The chronicler makes it very clear who was responsible for the nation of Judah being taken to Babylon for 70 years of captivity: It was God (2 Chronicles 36:17). The Babylonian exile was the direct result of God calling the Babylonians from Mesopotamia to judge His sinful people. And the chronicler reminds the post-exilic community why they were there for 70 years: "To fulfill the word of the Lord by the mouth of Jeremiah, until the land enjoyed her Sabbaths. As long as she lay desolate she kept Sabbath, to fulfill seventy years" (2 Chronicles 36:21).
Working backwards in time from 2 Chronicles, we find the prophet Daniel in Persia (in 538 B.C.) making note of Jeremiah's "seventy years" (Daniel 9:1-2). It had been approximately 70 years since Daniel arrived in Babylon in 605 B.C. with the first wave of deportees from Jerusalem. Having a copy of Jeremiah's prophecy, he noted that Jeremiah prophesied a 70-year captivity for Judah (Jeremiah 25:11-12; 29:10) and he beseeched the Lord to accomplish their release and return (Daniel 9:3-19).

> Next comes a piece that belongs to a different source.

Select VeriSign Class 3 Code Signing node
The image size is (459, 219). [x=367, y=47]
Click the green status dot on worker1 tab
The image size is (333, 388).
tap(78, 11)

But why did Jeremiah prophesy a 70-year captivity? Because of his knowledge of Leviticus 25:2-7, the Sabbath-rest ordinance for the land. Every seventh year the land was to lie fallow and rest. God warned Israel if they did not keep that ordinance he would remove them from the land and enforce the Sabbath-rest law for the land (Leviticus 26:34-35, 43). Jeremiah knew it would take "70 years" of rest to accomplish God's judgment, and Daniel knew God's promise: If, when the people were in the land of their enemies, if they confessed their sin God would remember His covenant with Abraham, Isaac, and Jacob and restore them (Leviticus 26:40-45). So Daniel confessed the nation's sins and asked God for forgiveness and restoration. God answered by moving Cyrus, the Persian king, to release the captives to begin returning to Jerusalem in 538 B.C. (Ezra 1:1-4).